When it comes to security / intrusion detection then I consider my firewall to be the "last line of defense", which is why I don't allow for any automated process to mess around in it. It's also why I used to appreciate SSHGuard: when it detected something bad it would then utilize TCPWrappers (/etc/hosts.allow) to apply restriction rules. I definitely understand that this isn't the most ideal way to do that, but at least this created a clear separation between "layers" within my security model.

Then SSHGuard changed and it dropped support for TCP wrappers and instead focused itself solely on the firewall. A change I didn't appreciate because, as mentioned, I don't want any automated process to mess with that. For the simple reason that if you can add something to a firewall you can also remove something. Anything at all, and... I don't like the idea of such a service being capable to poke holes in it.

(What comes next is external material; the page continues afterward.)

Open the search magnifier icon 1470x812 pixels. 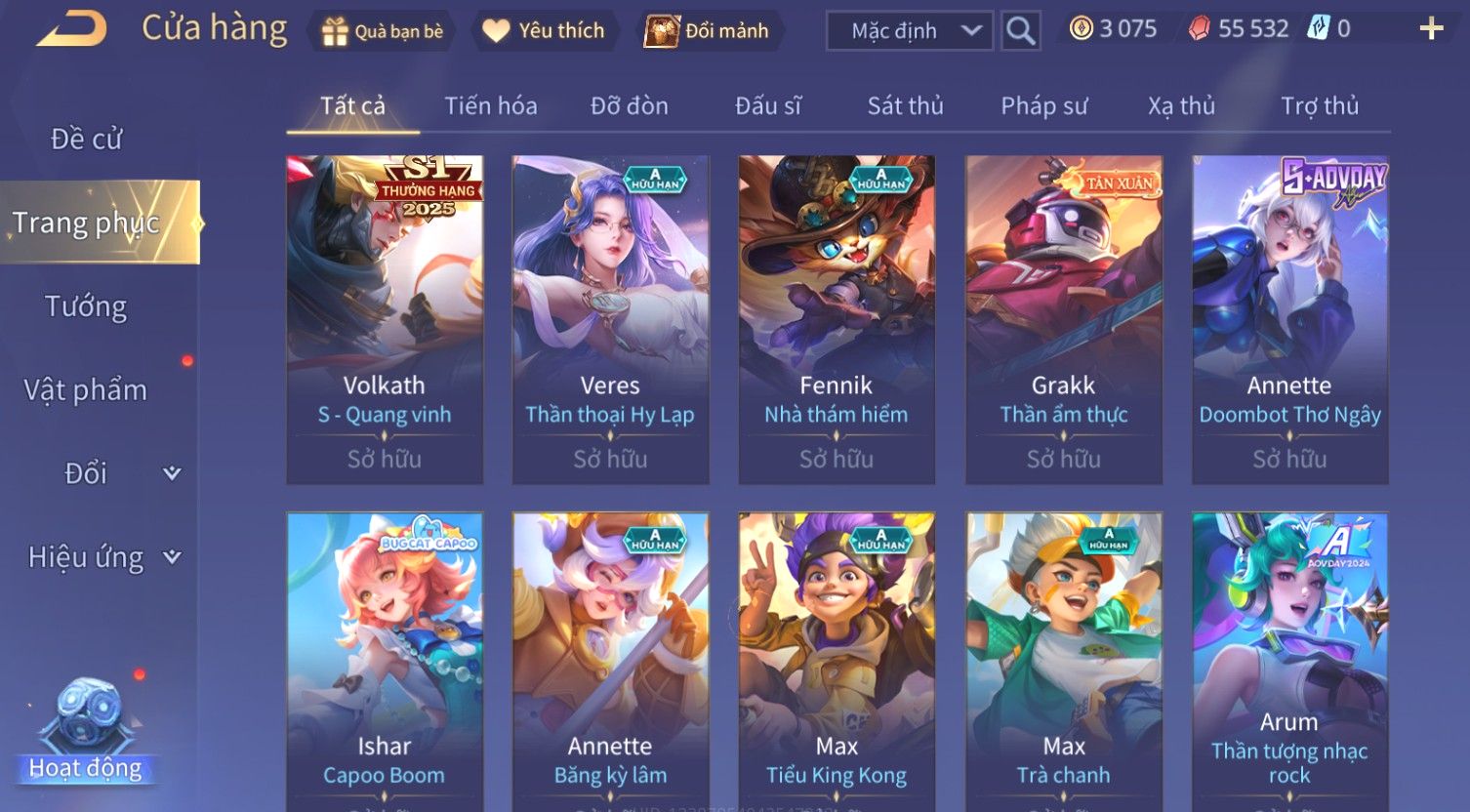(1020, 31)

I started looking for a suitable replacement and eventually found a really good product: security/py-fail2ban. Highly customizable, easily extended and best of all: it supports _dozens_ of different actions (including custom ones). From adding rules to several firewall types, reporting the intruder to specific instances (blocklists, cloudflare, netscaler, etc.) and... hostsdeny.conf. TCP wrappers is back 

Unfortunately I still had something to "whine" about. SSHGuard wasn't going far enough for me but in comparison Fail2Ban was almost taking it over the top   Nothing negative here mind you, but in order to get the most out of this you'd had to write plenty of regular expressions. Sure, you can use pre-made stuff but.. I don't know about that.

Another, more important, issue is that Fail2Ban is basically a logfile parser which does not take immediate action. Something SSHGuard did.

And that brings us to blacklistd.

The first pro for me is that this service is part of the base system. Meaning that whenever I have FreeBSD set up I'll also have access to this security layer. That's a bonus. Another pro is that I'm in complete control, just like with Fail2Ban. By default it will use /usr/libexec/blacklistd-helper which is a shell script that supports several firewall types. But thanks to the -C parameter (in combination with the information from blacklistd(8)) it'll be extremely easy to write my own script for this and customize the entire process.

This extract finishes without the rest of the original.